2) Anytime somebody gets labeled something histrionic ('The Next J.K. Rowling'), I'm curious. Unquestionably, this author has worked very hard to crank out some seriously long novels that are seriously packed with - well, not really plot, or action, and a great deal of thin, meandering dialogue - so I'm not quite sure what's in each book, but I do not doubt for one second that the passion of her romance writing is bizarrely gripping. I read all three of these books faster than whatever book I last read in the airport, and that's saying something.

3) Yet another heroine who doesn't know she's beautiful and describes herself as shy but never exhibits the trait. The book is told in first person, which is unfortunate, because that means the reader is at ground zero for all of her insipid thoughts.

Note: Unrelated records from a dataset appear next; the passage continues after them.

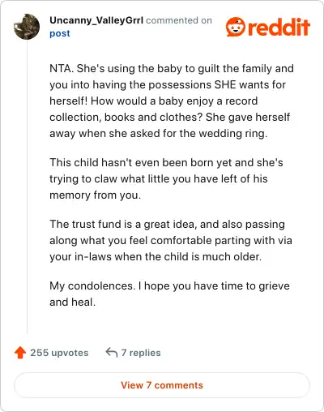
Task: Click the reply arrow icon
Action: pyautogui.click(x=112, y=352)
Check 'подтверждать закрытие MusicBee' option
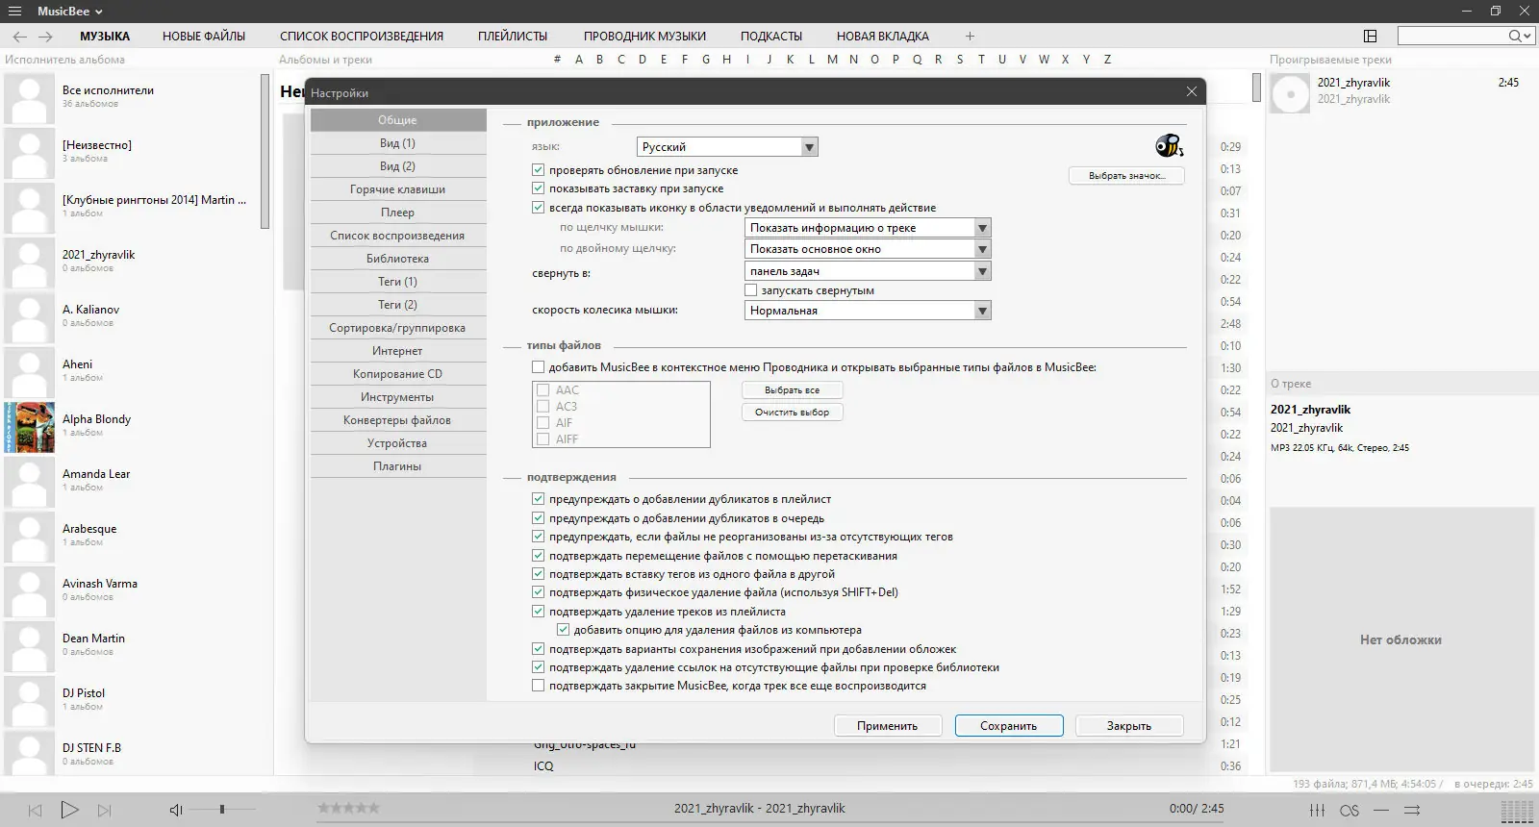The image size is (1539, 827). (x=539, y=686)
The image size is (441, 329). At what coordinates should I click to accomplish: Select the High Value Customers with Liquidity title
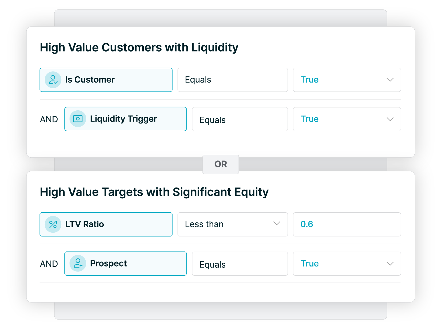coord(139,47)
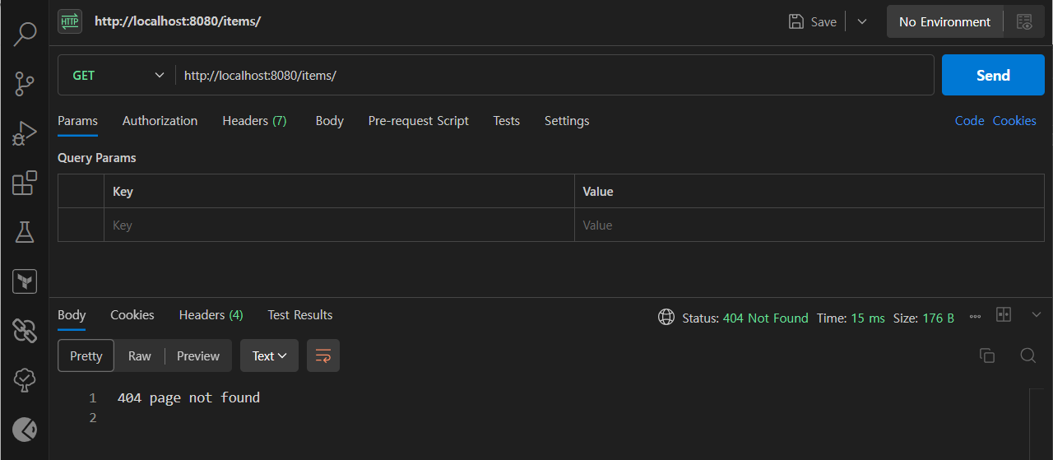Send the request with Send button

coord(993,75)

4) Meyer tends to overuse adjectives and adverbs, but does so in the least descriptive way possible. How did Bella look on her wedding day? I couldn't tell you, since Meyer never bothered to describe her dress other than to say it was satin-y. And how about the rest of the wedding ceremony? There were flowers "everywhere" and everyone looked "amazing." Thanks. I can totally picture that.
5) There were so many errors it was distracting. Dialog tagging: use it. Also, adverbs are not your friends. If Bella "shyly" does one more thing, I'm going beat her with her own arm. If you have to tell us that people are chuckling, giggling, that their eyes are "tightening" (what does that even mean?) then you're failing at description. If you must tell and not show, read some Willa Cather. She gets away with it. You don't. So stop.

6) Bella is also the ultimate Mary Sue, which doesn't help Meyer's writing skills in my eyes. Bella is SO PERFECT. Everyone LOVES HER... injury-prone Bella is adorable. Will Charlie object to Bella Sue getting married at 18? Of course not! Will Bella Sue become the most graceful vampire ever, even though she was the world's clumsiest person? You bet! Bella gets everything she wants in Breaking Dawn and sacrifices nothing.

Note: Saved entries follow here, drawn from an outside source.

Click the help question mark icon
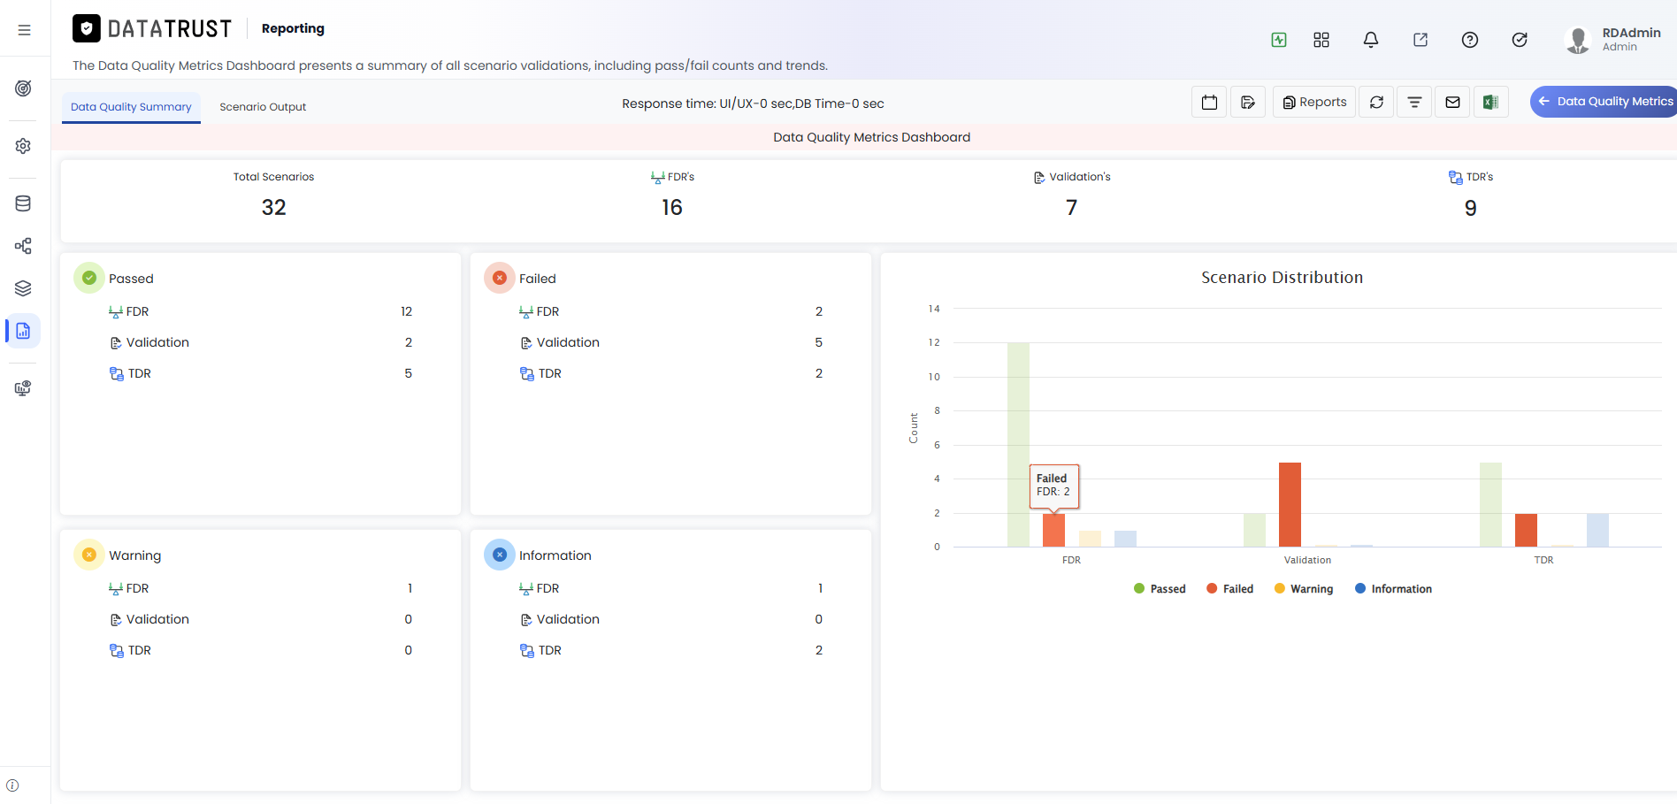Viewport: 1677px width, 804px height. pos(1470,40)
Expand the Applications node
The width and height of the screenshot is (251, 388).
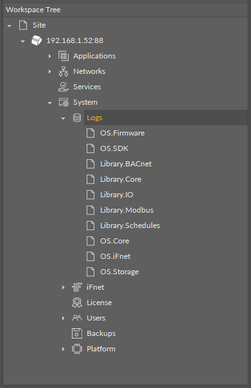[49, 56]
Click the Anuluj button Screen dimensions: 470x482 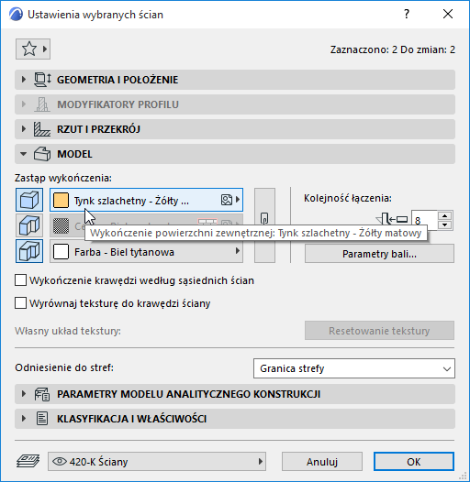[x=322, y=462]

7) Renesmee - Say it out loud. I dare you.
...Renee and Charlie - So, while Renee has been the primary parent and the person that Bella is closest to for the entire series, suddenly she's just...absent. Laaaame.

8) Here, Bella, dieing and screaming in agony, vomits blood while the mutant baby inside of her destroys her body, internal organs and spine. Edward uses his teeth to bite the baby out of her uterus. Bella dies and then Edward injects vampire venom into her heart with a syringe.
This is how Bella starts her new life with him. TOTAL Slap. In. The. Face.
I was ready to drive to Arizona, find Stephenie Meyer's house, and burn it down.
...If it weren't bad enough that this annoyingly perfect child that absolutely everyone in the book ADORES exists, she is destined to be with JACOB. At the end of the book, Edward calls Jacob SON. I just shuddered again WRITING that.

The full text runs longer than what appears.